*TEXT*
▼
Section 72(3)(c) is particularly curious, especially for a Constitution. Why does it specifically state that the acquisition of agricultural land may not be challenged on the grounds that it was discriminatory? The answer lies in the ruling of the SADC Tribunal. The Tribunal held that Zimbabwe’s Constitutional Amendment 17, now fully incorporated in Section 72 of the draft Constitution, is in breach of article 6(2) of the SADC Treaty, because the acquisition of agricultural land discriminated against farm owners on the grounds of race.27

Section 72 tries to circumvent this SADC ruling by justifying discrimination. First sub-section (7) is inserted justifying discrimination on the grounds that the people of Zimbabwe were unjustifiably disposed of their land without compensation and, hence, must reassert their rightful ownership over it. Section 56(5) then gives affect to this justification. It grants every person the right not to be treated in a discriminatory manner on the grounds of race or colour, unless it is ‘fair, reasonable and justifiable in a democratic society’.

The problem with the justification for discrimination [72(7)] is that it has already failed the test of being ‘fair, reasonable and justifiable’ in an international court. When the Zimbabwe Government put the same argument to the SADC Tribunal, it was rejected. Instead the Tribunal found that Amendment 17 constituted indirect discrimination or substantive inequality because it had an unjustifiable and disproportionate impact upon a group of individuals distinguished by race. Furthermore, the criteria for differentiation were “not reasonable and objective but arbitrary and based primarily on considerations of race.” It cannot therefore be justifiable in a democratic society.

Unworthy of a democratic society

Shamefully, none of the political parties involved in the constitution-making process made the slightest attempt to defend the SADC Treaty, its Tribunal, or its Tribunal’s rulings. But at least one Parliamentarian voiced his opinion on Section 72. He said that certain provisions regarding rights in agricultural land are so racially discriminatory that they “should never be in any modern democratic constitution.”28

5. The Outlook

Not good…

Given that the draft Constitution will almost certainly be accepted in a referendum, the central question is whether it can bring about a just, legal and transparent land policy. The prospects, unfortunately, look decidedly bleak. Chapter 16 entrenches the outcome of land invasions and the seizures of farms and property. The draft Constitution also retains provisions under section 72 that are inimical to international law, human rights and the rule of law. Zimbabwe’s Minister of Justice, Legal and Parliamentary Affairs – who remains on the EU’s list of those undermining these very rights and principles – was upbeat. “This is a beautiful document”, he gushed, referring to the draft Constitution:

“We have managed to protect those issues that are dear to us. The land issue is a foregone conclusion. We agreed that it is irreversible. The issues which were in contention are now history … We have made sure that our revolution has been consolidated.”29

The mystery is why the MDC allowed Section 72 and Chapter 16 to become foundational law. A senior policy-maker helpfully explained that the MDC’s aim was to reform the electoral system to achieve its main goal – free and fair elections.30 All else, including the land issue, were secondary. The MDC had to make compromises. If it conceded to ZANU(PF) on the land issue, he said, “so what?” Anyway, he added, land is not a major issue for the great majority. The issue of land and land policy was something the MDC could fix once in power.
▲
*RECORDS SHOWN*
▼
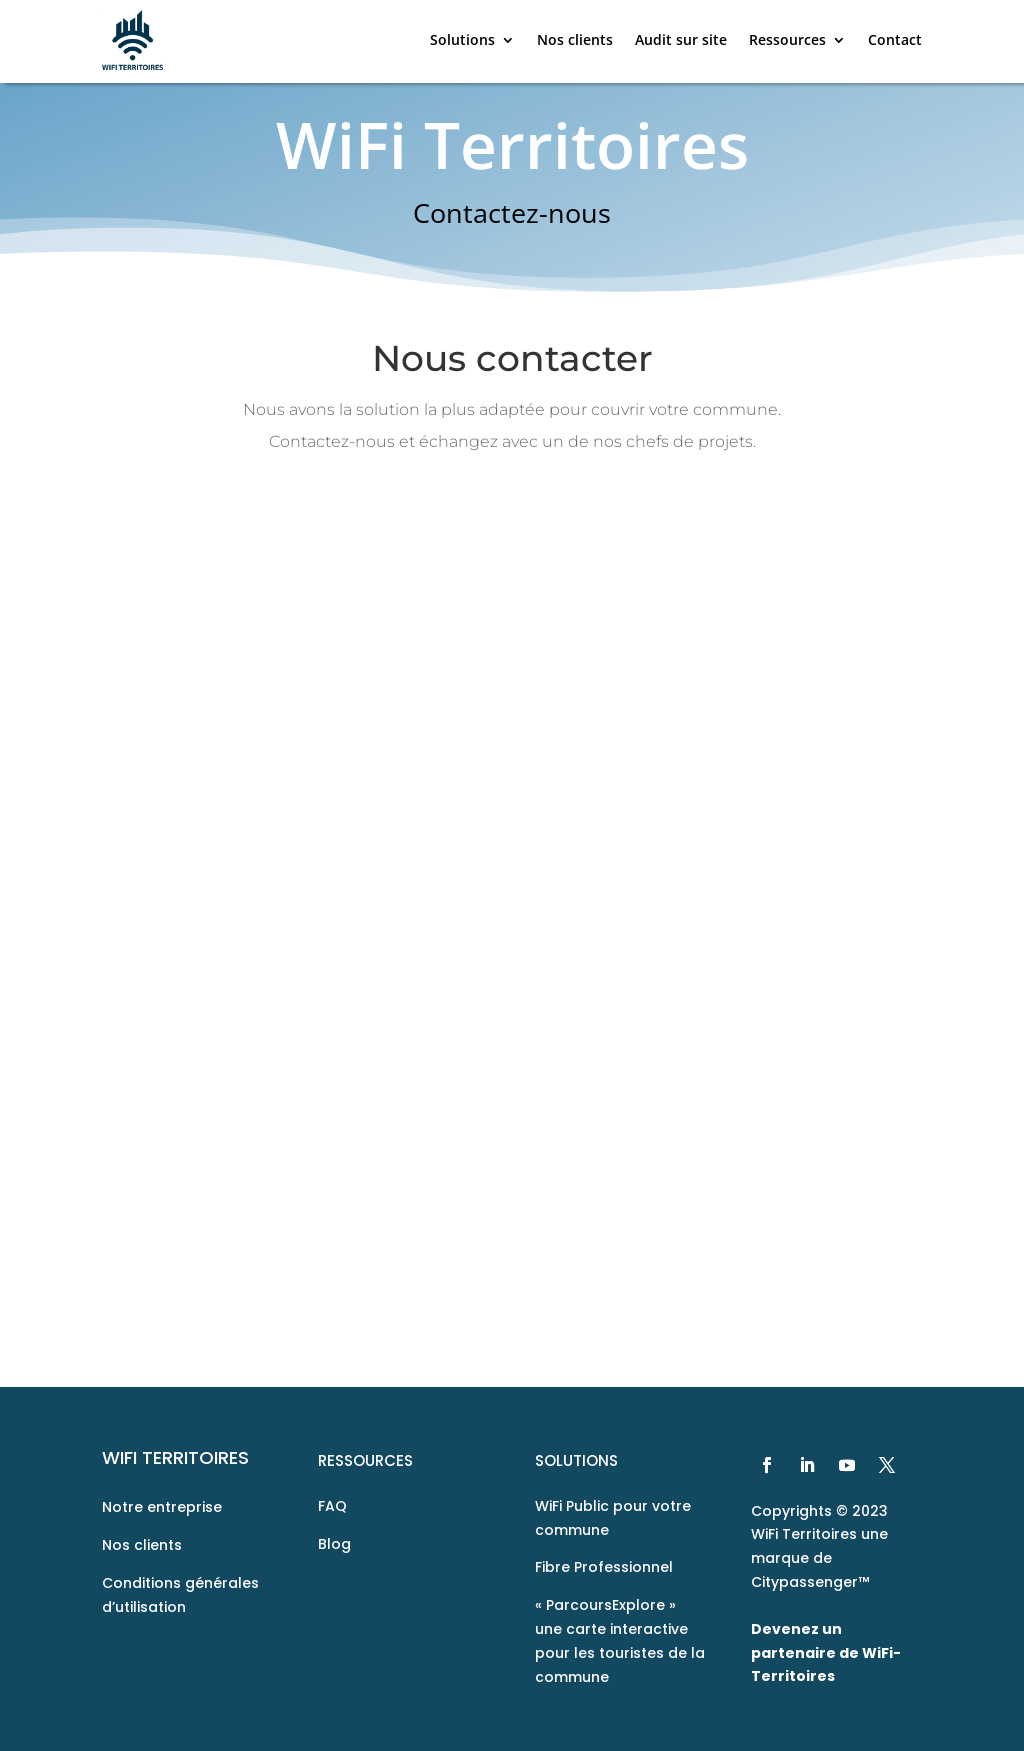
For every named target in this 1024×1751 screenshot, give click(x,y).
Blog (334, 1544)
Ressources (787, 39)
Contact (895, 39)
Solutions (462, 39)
▲
▼
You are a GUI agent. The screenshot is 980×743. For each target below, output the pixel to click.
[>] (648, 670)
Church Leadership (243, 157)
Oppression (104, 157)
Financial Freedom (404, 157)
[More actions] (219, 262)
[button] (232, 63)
▲
▼
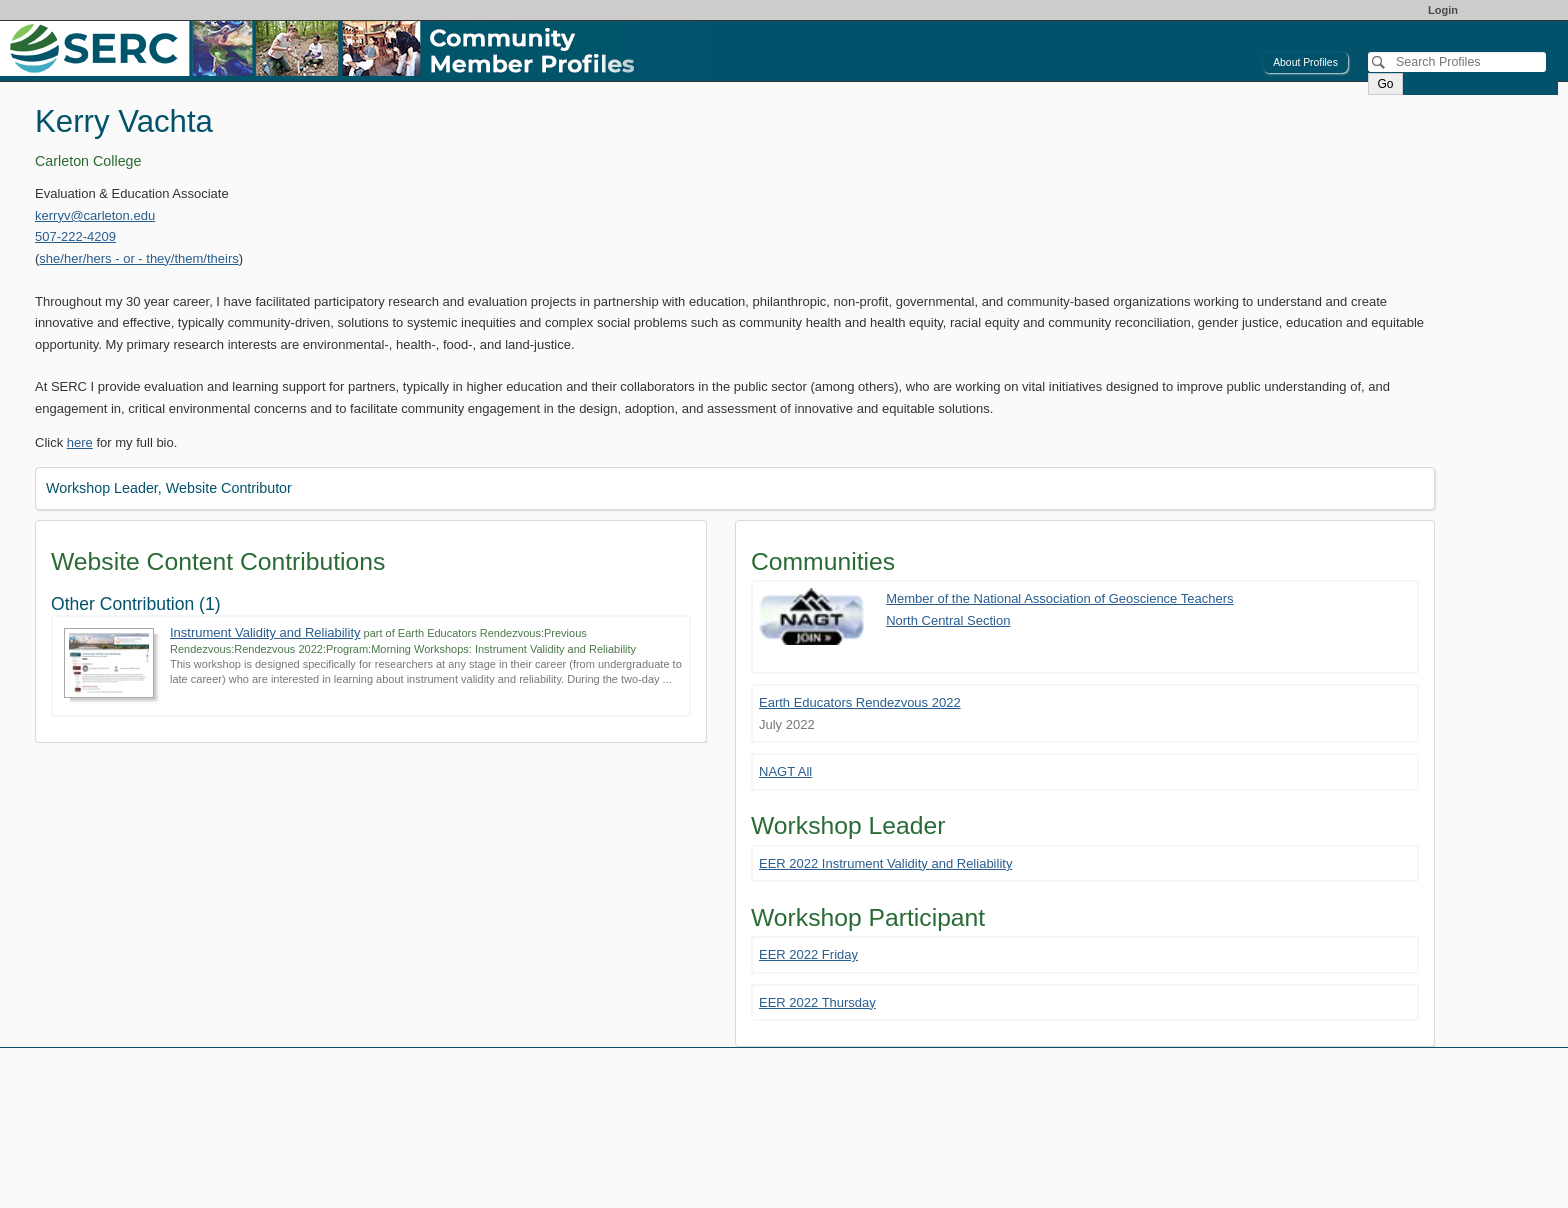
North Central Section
▲
*DO THIS*
Extend the text on land provisions in Zimbabwe's draft Constitution, beginning after its final sentence. The listing has no connection to the text on Zimbabwe's draft Constitution.

*OUTPUT FOR THIS EXERCISE*
A winning strategy?

Those not privy to the machinations of party politics have been left pondering whether sacrificing fundamental principles to win power was necessary or wise. The MDC have, after all, made little progress in reforming the electoral process on which free and fair elections – and victory at the polls – depend. Zimbabwe’s Finance Minister and MDC’s Secretary-General recently said that his party would continue pressing for major GPA reforms to the Zimbabwe Electoral Commission. But such forlorn hopes were quickly dashed by the Justice Minister, who bluntly dismissed any idea of ZANU(PF) making further concessions.31

While ZANU(PF) doggedly refuse to contemplate GPA reforms for free and fair elections, the MDC dutifully calls for the removal of ‘illegal sanctions’ against its erstwhile persecutors. This strategy is dumbfounding. First, it makes the MDC look responsible for the ‘sanctions’ and their removal. Second, it gives credence to a contrived conspiracy theory of collusion between the MDC with ‘Western allies’ bent on ‘regime change’. But, most seriously, it has whittled away the international community’s attempt to put pressure on those responsible for gross human rights violations and it has compromised efforts to bring about a just, legal and transparent land reform process.

International response

In February 2012, under pressure from SADC and Zimbabwe, the EU removed 51 individuals and 20 companies from its list of those accused of aiding and abetting human rights abuses.32 Again, this year, a further 21 names were removed from the EU list.33 Curiously, those removed included a former Deputy Minister who was responsible for invading the Save Conservancy, which is protected by a bilateral investment treaty with an EU member county. It included a war veteran accused, but never charged, of brutally beating members of a family because they dared lodge an appeal with the SADC Tribunal.34 And it included the Minister of Lands who refused EU assistance to carry out a meaningful land audit (still not done) in terms of the GPA. The EU has promised to remove most of the remaining restrictive measures following free and fair elections. But where does this leave the land reform process?

The enforcement of bilateral investment treaties, an independent land audit, and a resolution of all outstanding land issues were supposedly benchmarks for lifting restrictive measures.35 None of these have been achieved. If most restrictive measures are lifted without key land reforms, does the EU risk legitimising and rewarding those responsible for gross human rights violations and who plundered and nationalised the commercial farms without paying compensation? Does it risk losing its leverage over provisions in the draft Constitution – born of compromise and an elite pact – which undermine human rights and the rule of law? In short, how will the EU and other members of the international community continue to support the people of Zimbabwe to seek just solutions and closure to the land issue?

The first measure, in my view, is to insist that international development assistance be conditional upon Zimbabwe abiding by the decisions of international tribunals based on international law, meeting international standards of land acquisition and compensation, and carrying out a land audit. The land audit should encompass an assessment of:

  • The fairness, legality and transparency of the land reform process
  • The level of farm production, productivity and utilisation of land
  • A register of all land, its value, and its owners and occupiers.

The remit of the land audit should also be to make recommendations on how to resolve all outstanding land policy issues, reduce poverty, and put agriculture back on a sustainable growth trajectory.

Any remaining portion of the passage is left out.